TASK BRIEF> Reproduce verbatim the lines of the entries from the one containing "The image size" through the end of the entries, both ends included, and omit the pictures.

[Start of section]

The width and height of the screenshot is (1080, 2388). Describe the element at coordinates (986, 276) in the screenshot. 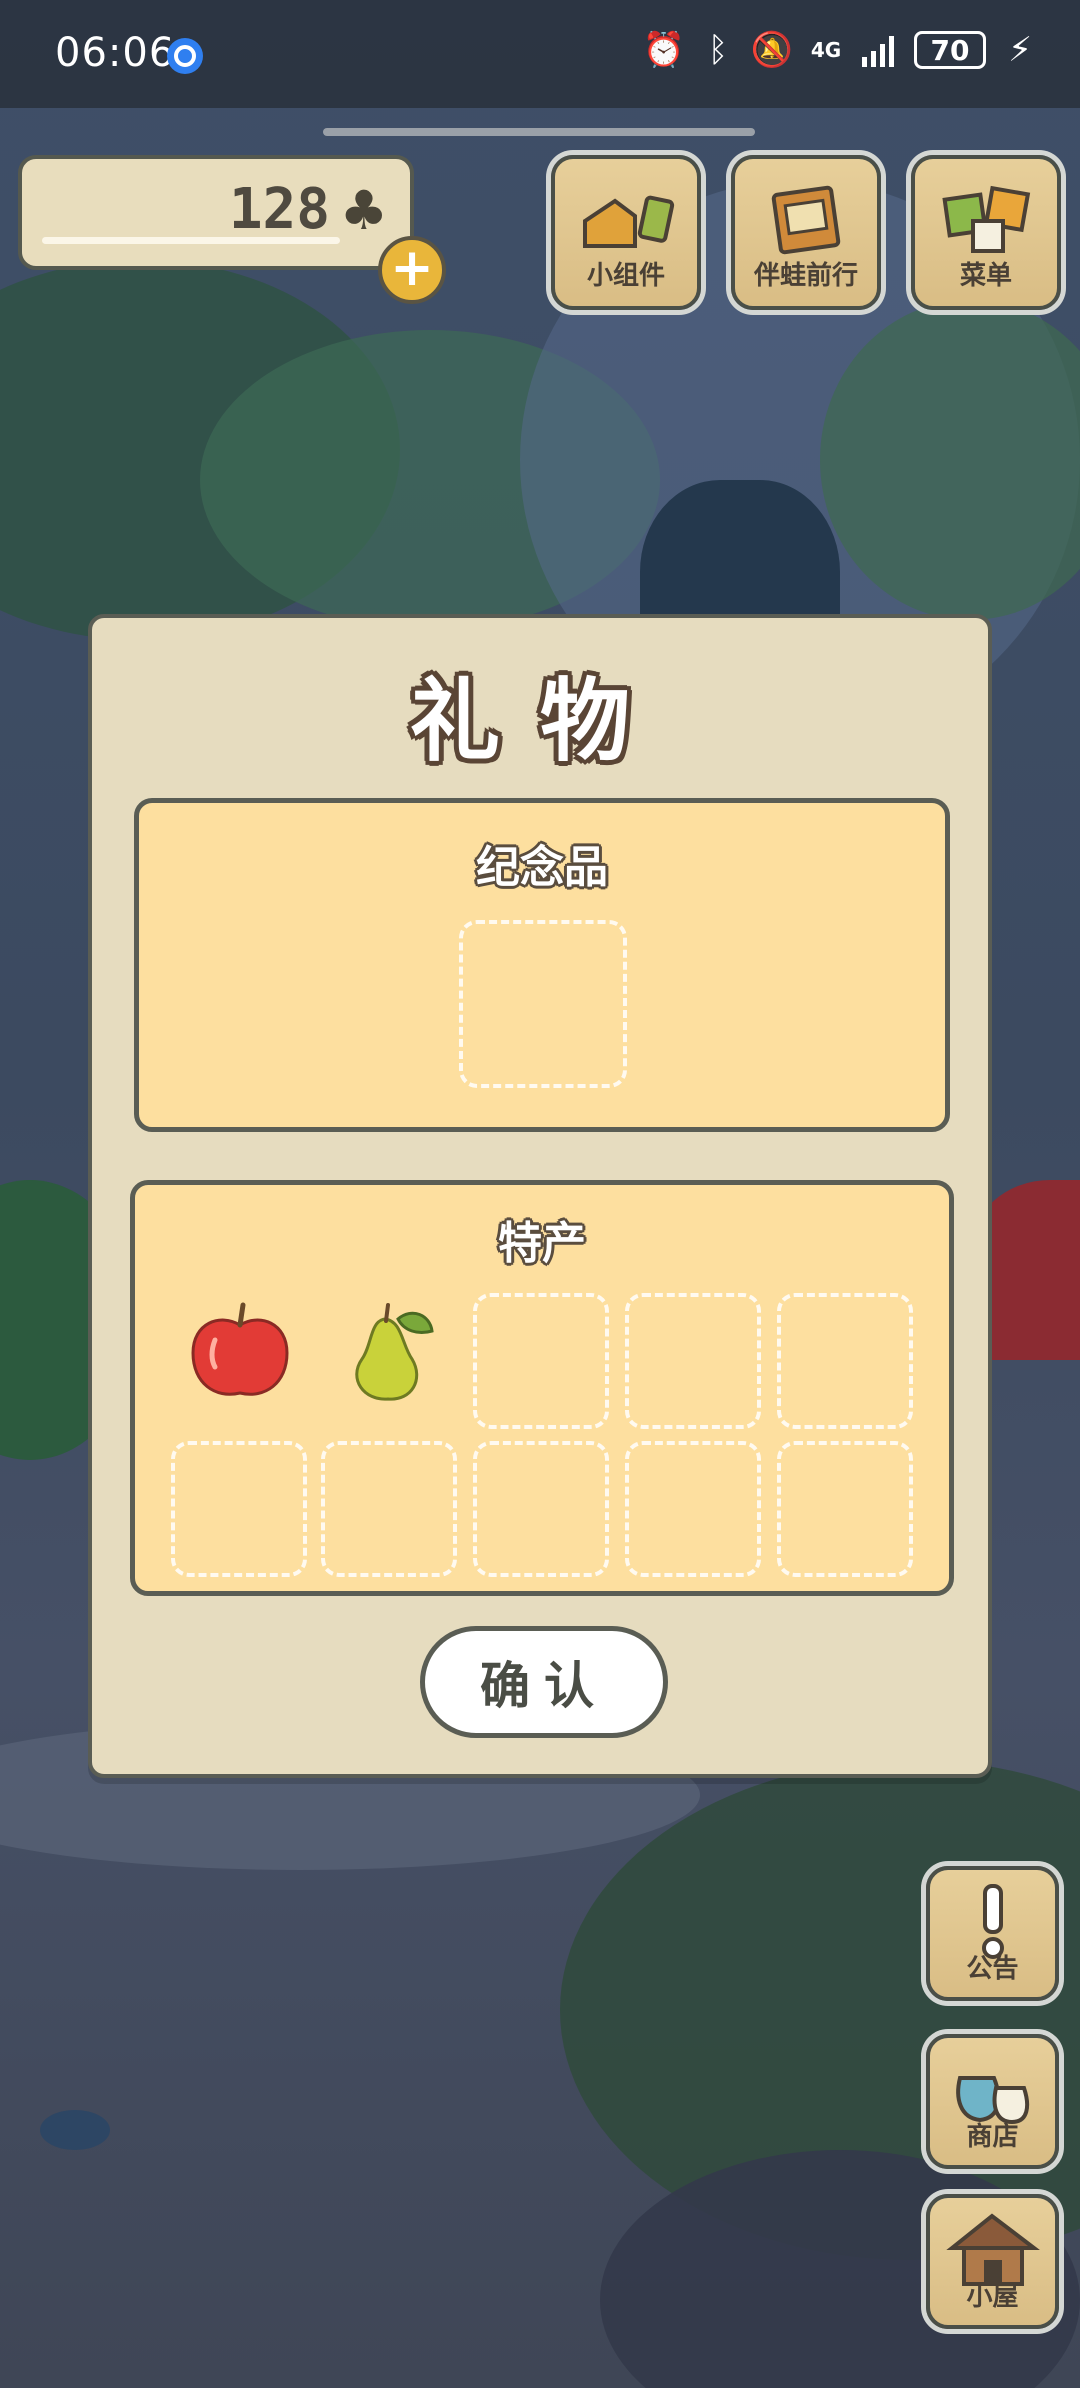

I see `menu-label: 菜单` at that location.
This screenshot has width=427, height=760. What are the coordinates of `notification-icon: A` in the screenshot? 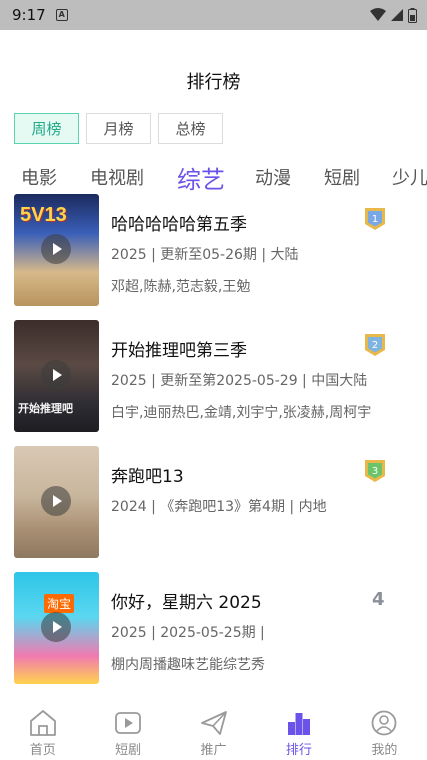 It's located at (62, 15).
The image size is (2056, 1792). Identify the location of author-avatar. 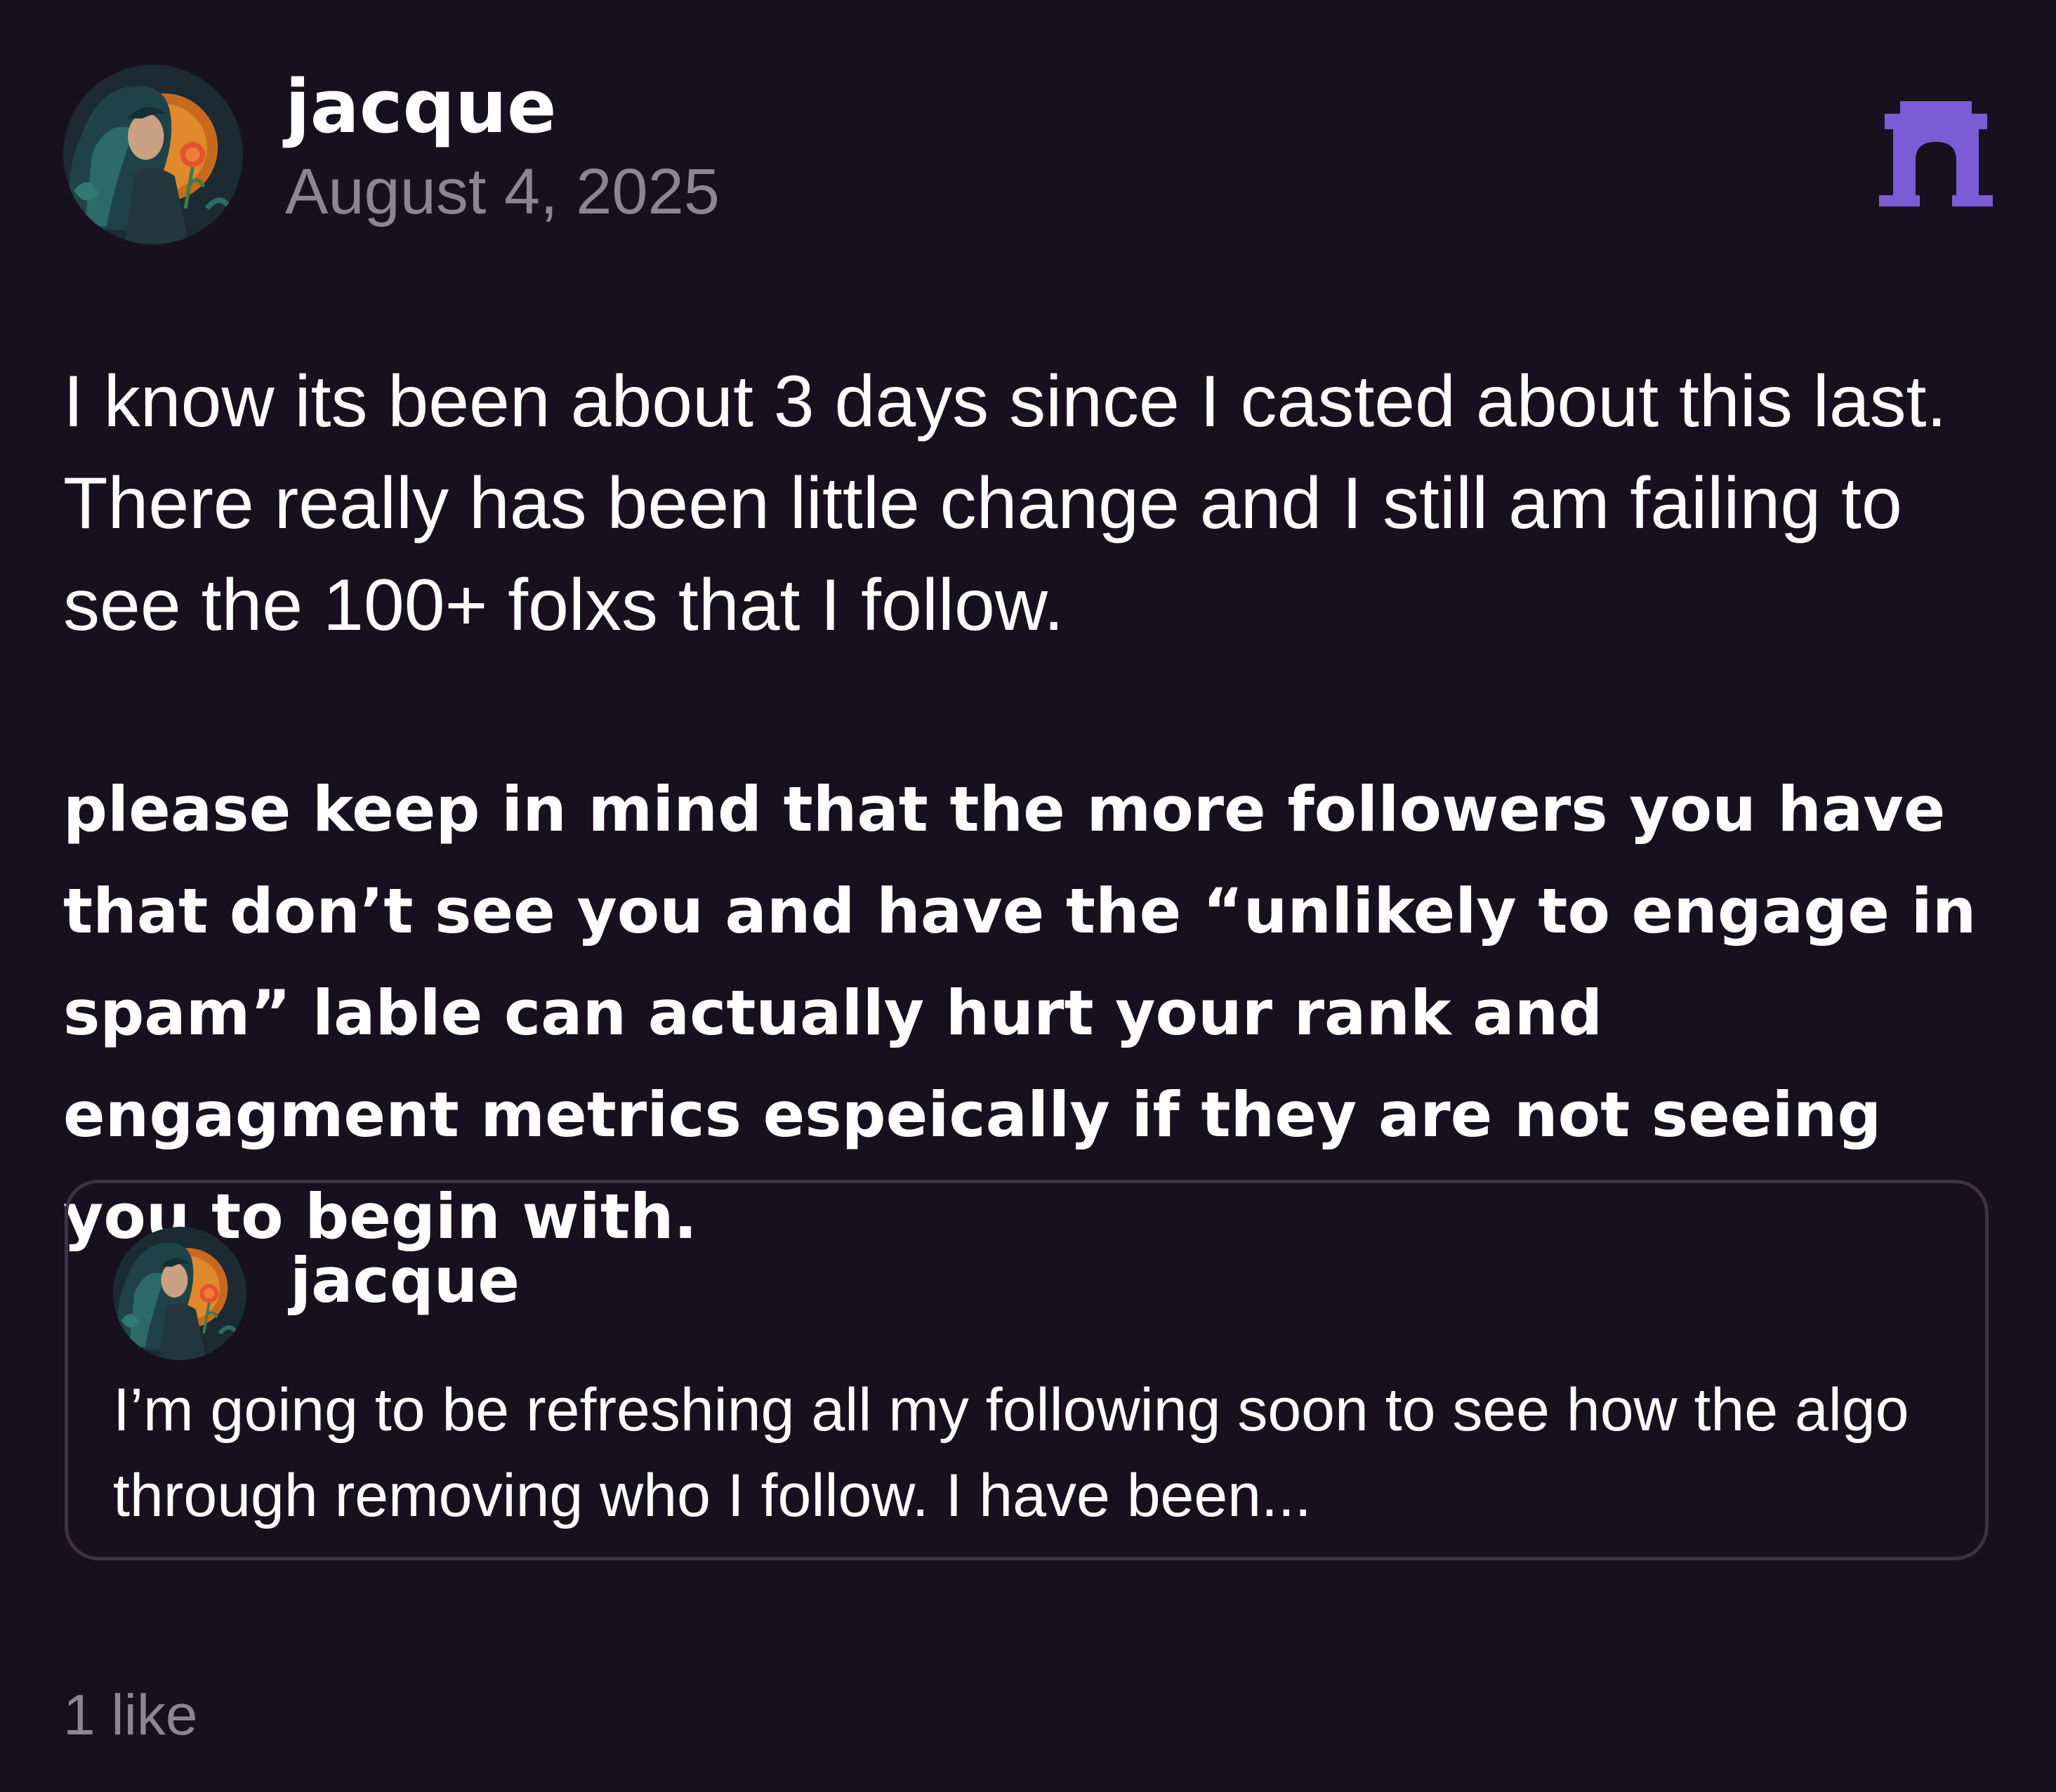
(153, 154).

[End of section]

RESPONSE AREA>
The image size is (2056, 1792). Identify the location of author-avatar. 
(153, 154).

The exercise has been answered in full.